The dust cloud that a 5000-megaton nuclear war might cause and the added smoke coming from the fires in cities was theorized to cause long-term changes in the earth’s atmosphere. The generated dust and smoke can encircle and envelope the earth, limiting the amount of sunlight that reaches the earth’s surface. This would cause a drastic drop in the earth’s temperatures, between 15 to 25 degrees Celsius, causing a nuclear winter. Even without the temperatures dropping, this dust and smoke mass can spell the end of humanity, as without proper sunlight, agriculture will likely come to a screeching halt. 

We might be at the top of the food chain, but the sun is at the bottom of it. This means any plant that gets its energy from the sun and any animal that might feed on these plants, including us humans, will slowly but surely run out of food. Without plants and livestock to feed us, humans that survive a potential nuclear war will depend on food stockpiles. But these supplies are unlikely to get us far. In the early months, remaining humans would have to start relying on hunting and fishing. But even that wouldn’t last long, as without sunlight, the delicate balance of our world’s ecosystem would be disrupted. Wild animals would have a hard time adapting to scarcity of food and drastic changes in the weather would make oceans considerably colder, wiping out the fish population quickly. 

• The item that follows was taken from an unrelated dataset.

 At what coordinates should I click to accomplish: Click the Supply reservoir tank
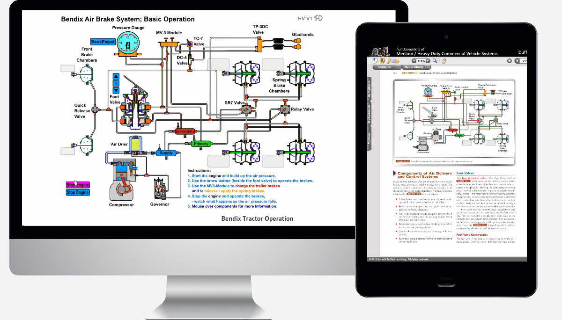tap(166, 153)
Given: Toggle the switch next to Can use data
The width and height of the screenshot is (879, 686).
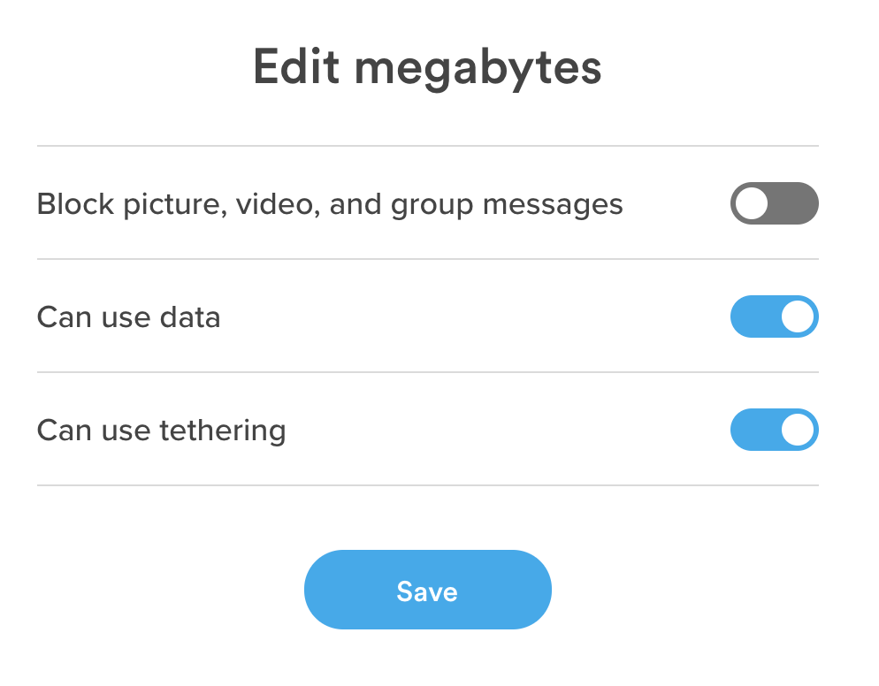Looking at the screenshot, I should [x=774, y=316].
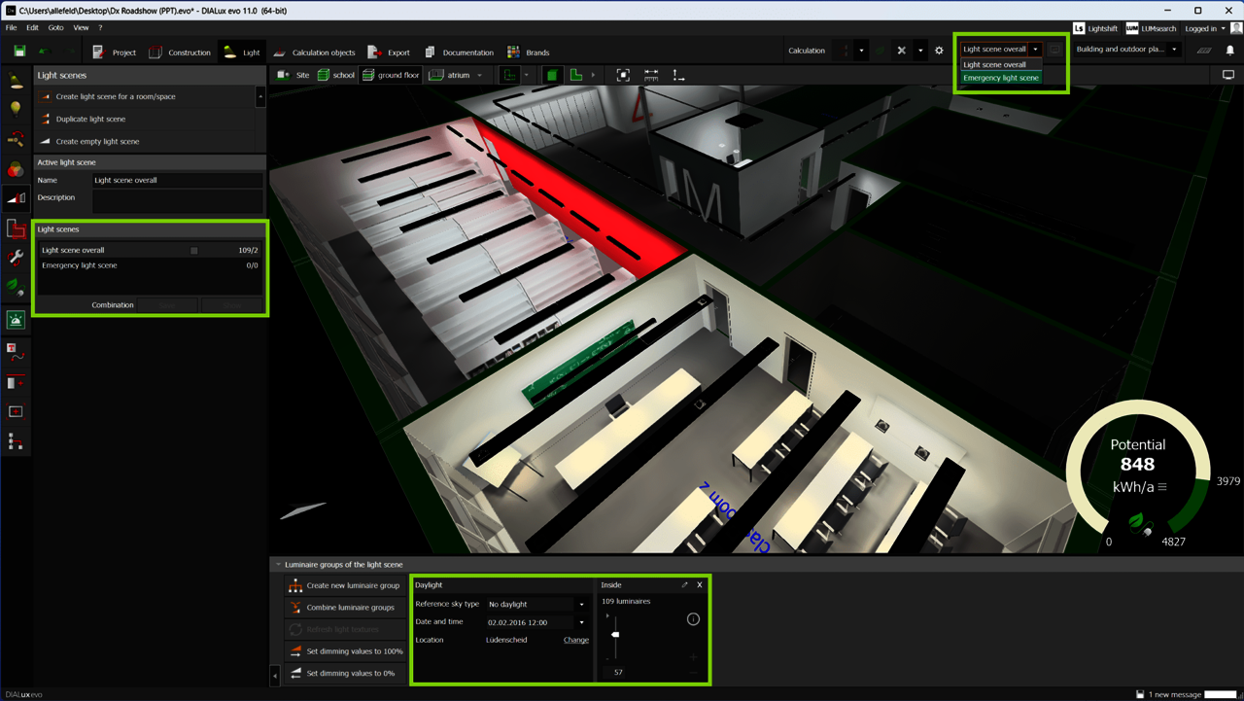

It is theorized that a nuclear winter could last up to 25 years and we don’t know if this would be the end of humanity or not. Because the human kind actually survived an ice age in the past. But this was only possible because Africa was not affected by the ice age as much as the other continents. When you factor in the lack of sunlight, our fate becomes grimmer.

Some people will surely survive a possible nuclear war and the winter that might come after it. There are already fallout shelters all over the world that will be the only safe havens. And they will likely be saved for the richest and most influential people. Which makes you question if we should ever stop worrying. 

Luckily, we are fully aware of the dangers of a large-scale nuclear war nowadays and this fact contributed to the uneasy stalemate between the superpowers. So, maybe the possibility of nuclear winter is almost a good thing. In the end, self-preservation might be the only thing that stops nuclear powers from doing the unthinkable. Because once the genie is out of the bottle, it will be hard to put it back in.